Not all the mice in the basement died in the flood; those in about 600 cages were rescued about a week afterward. Their handlers had put extra food in their cages just in case before the storm. But because of contamination, new generations have to be created from them, too, in sterile surroundings.
When no mice with the right genetic makeup are available, researchers have to start from scratch. Koralov works with mice that have many genetic modifications, perhaps as many as seven per mouse, and recreating such animals can require breeding over half a dozen generations.
In all, he figures it will take two years to recover the most complicated ones. But the storm has given him the chance to take a new look at his research.
"The silver lining of the whole storm, what little there is, is the fact it allows me to refocus myself," he said. Now he can "go after what is interesting to me now, not what was interesting to me two years ago."
Much of the effort to replace the mice is taking place elsewhere.
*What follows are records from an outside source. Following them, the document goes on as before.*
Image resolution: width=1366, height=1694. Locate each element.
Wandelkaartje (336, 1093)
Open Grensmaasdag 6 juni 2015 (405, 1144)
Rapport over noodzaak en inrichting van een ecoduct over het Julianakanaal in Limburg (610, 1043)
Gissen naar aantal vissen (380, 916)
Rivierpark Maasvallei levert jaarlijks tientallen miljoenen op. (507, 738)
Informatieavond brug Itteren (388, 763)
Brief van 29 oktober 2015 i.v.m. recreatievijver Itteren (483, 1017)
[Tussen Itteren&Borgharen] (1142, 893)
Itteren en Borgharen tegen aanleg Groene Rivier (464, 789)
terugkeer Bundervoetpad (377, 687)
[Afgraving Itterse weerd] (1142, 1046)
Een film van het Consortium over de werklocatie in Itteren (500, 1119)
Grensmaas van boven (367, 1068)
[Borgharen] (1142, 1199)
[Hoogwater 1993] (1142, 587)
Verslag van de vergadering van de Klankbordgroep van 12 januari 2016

The Jackson Laboratory in Bar Harbor, Maine, which distributes more than 6,000 kinds of modified mice to labs around the world, is working on at least 200 types for the New York researchers, said the lab's Stephen Linnell.
So what can be done to prepare for the next big storm?
At NYU Langone, officials will consider waterproofing strategies for one building that houses mice underground and they are working on "an aggressive evacuation plan," said Dafna Bar-Sagi, the center's vice dean for science.
A new science building is due to open in 2016, with one feature planned even before the storm: It will keep mice on the third floor.